▶ Work order: Lines from the one containing "This screenshot has height=819, width=1456." through the final line of the data, restated word for word and free of pictures, make up the whole answer.
___ Data excerpts ___
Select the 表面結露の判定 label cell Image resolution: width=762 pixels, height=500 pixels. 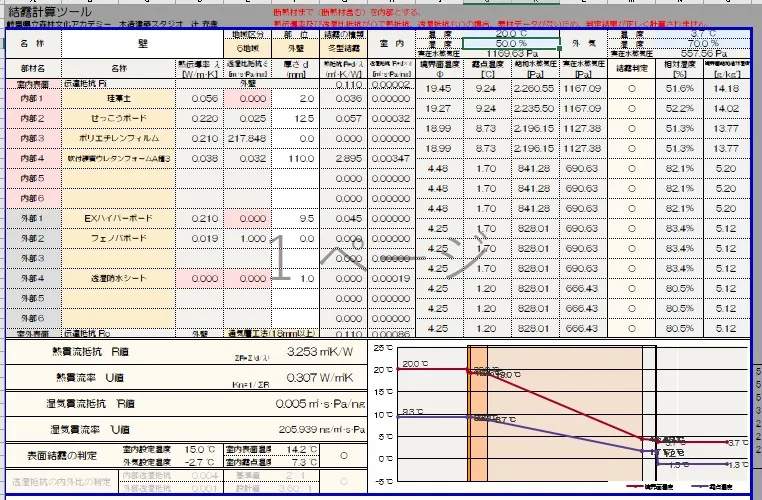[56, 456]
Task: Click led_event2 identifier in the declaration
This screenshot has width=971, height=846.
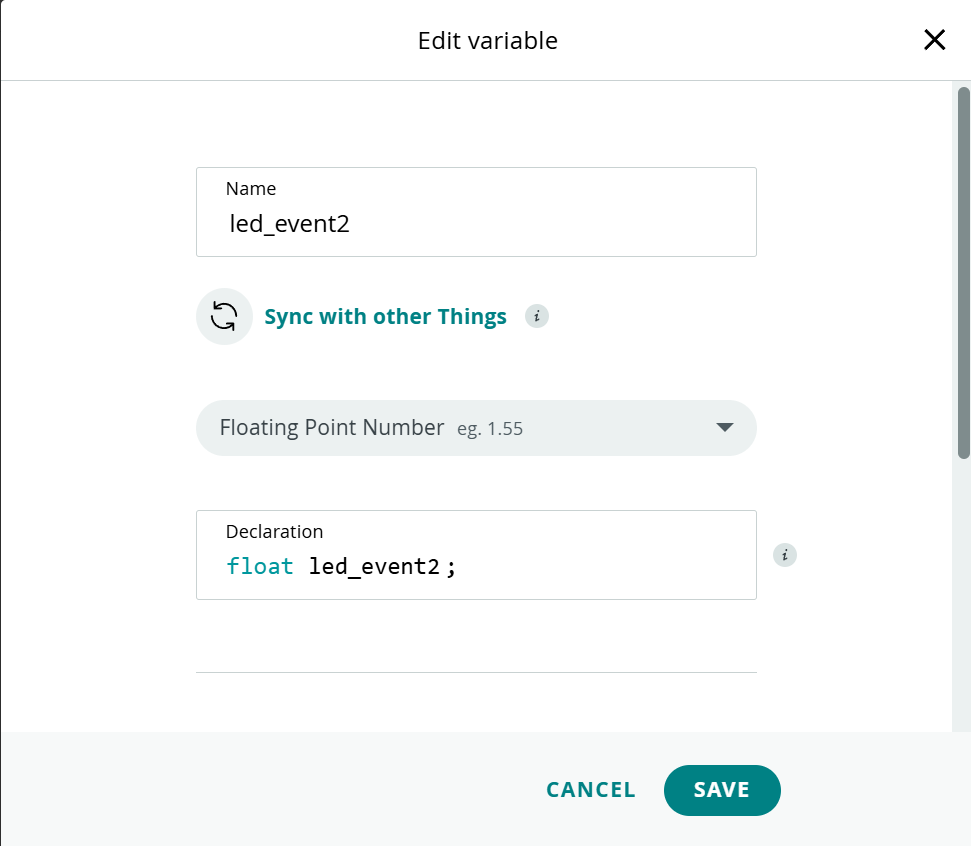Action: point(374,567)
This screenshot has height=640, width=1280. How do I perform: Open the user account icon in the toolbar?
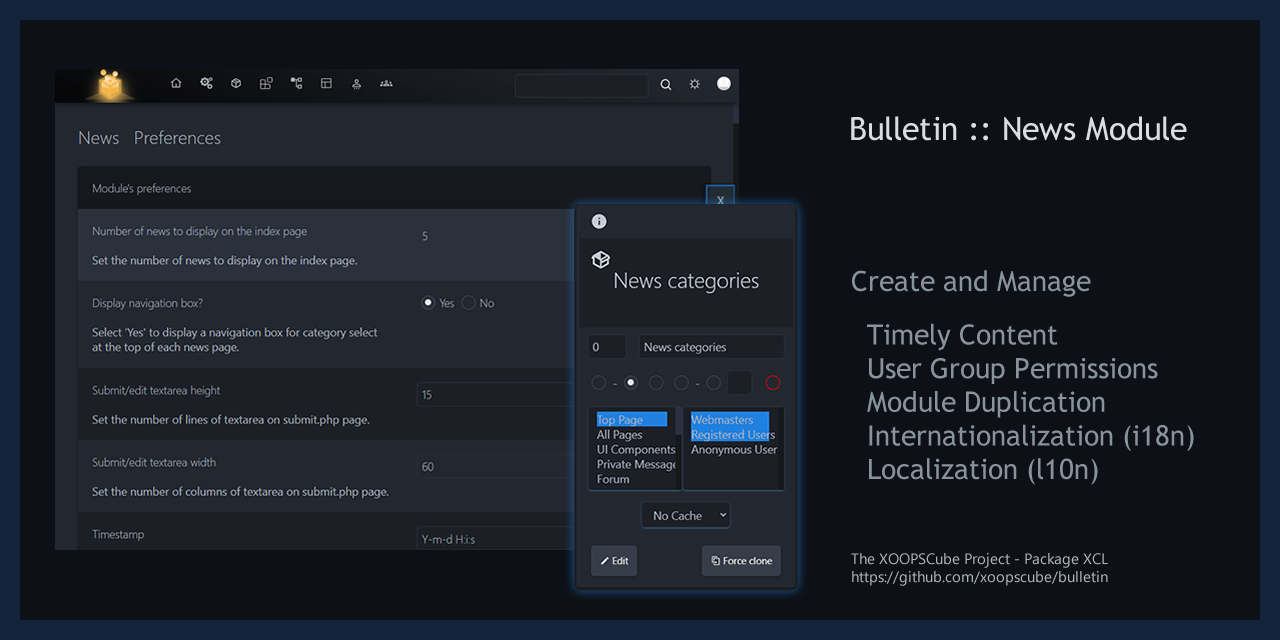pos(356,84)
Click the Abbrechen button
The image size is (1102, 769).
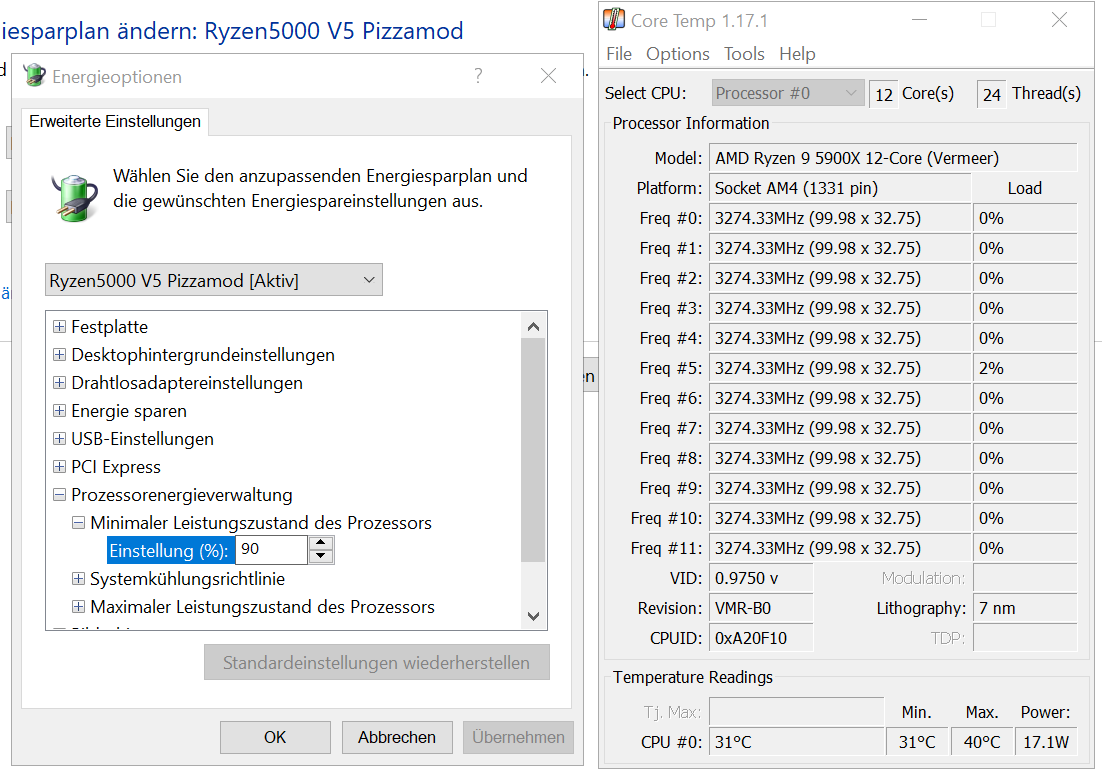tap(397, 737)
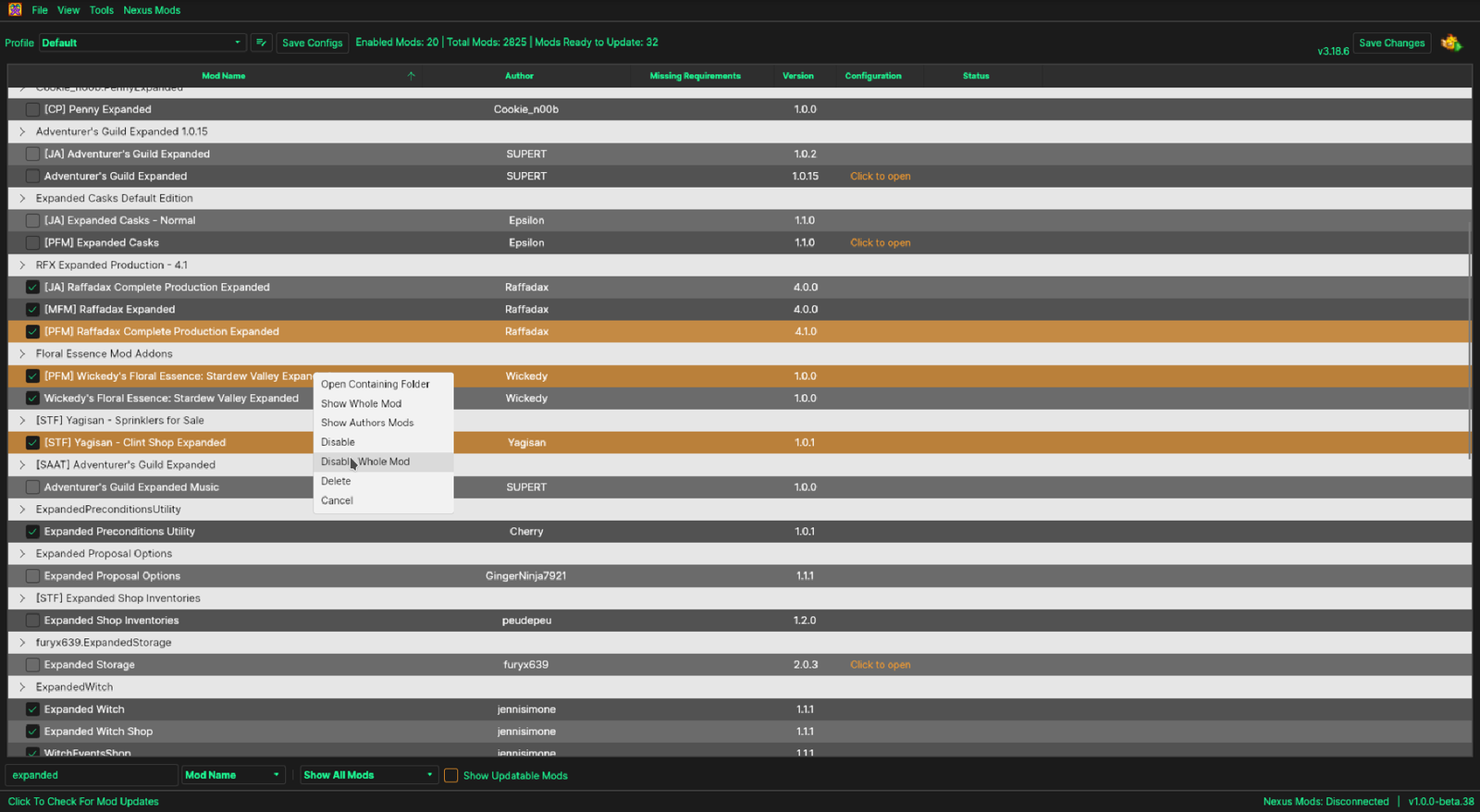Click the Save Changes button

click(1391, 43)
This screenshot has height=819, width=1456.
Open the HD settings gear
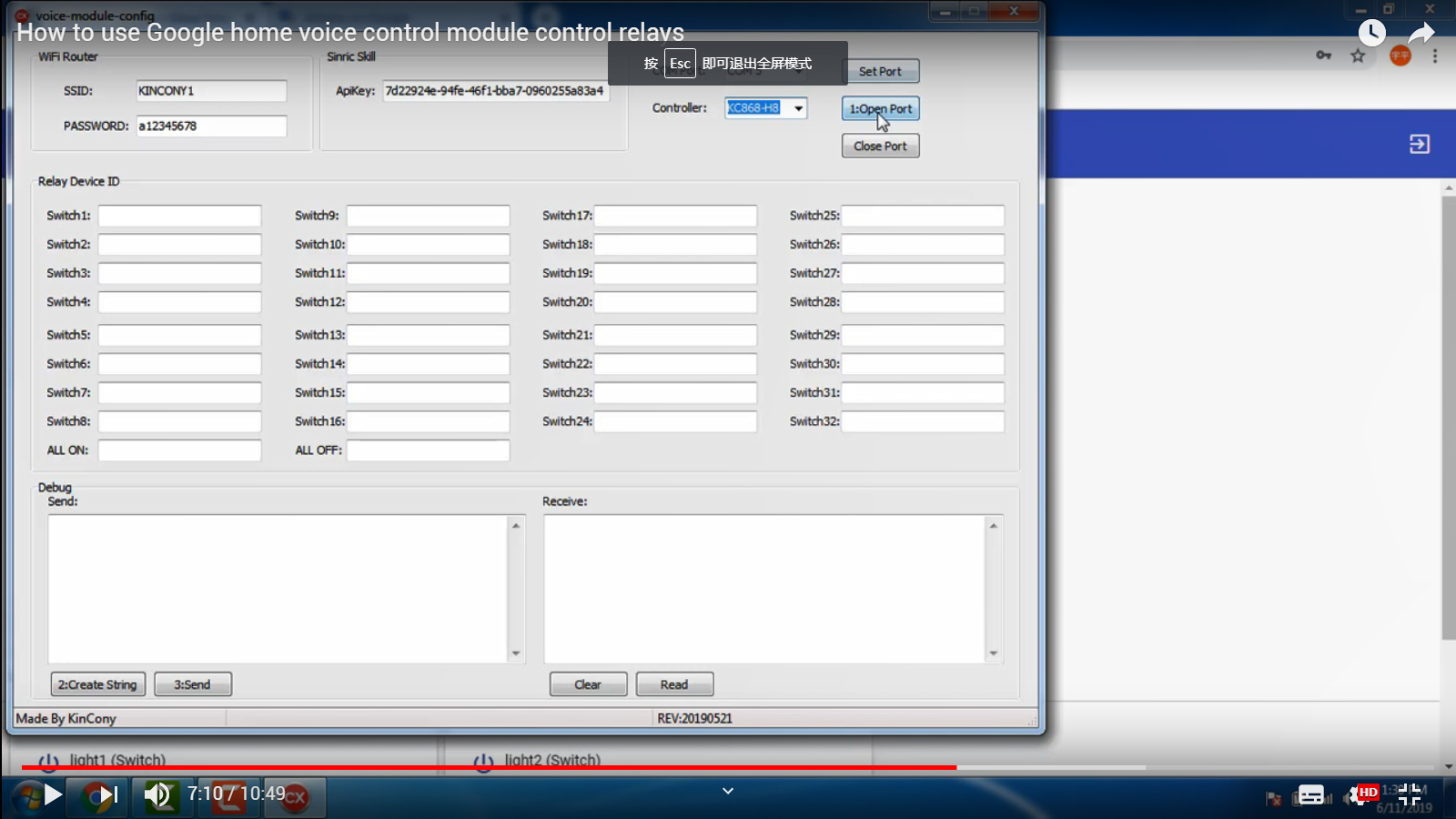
___
▶ Task response:
This screenshot has height=819, width=1456.
Open the HD settings gear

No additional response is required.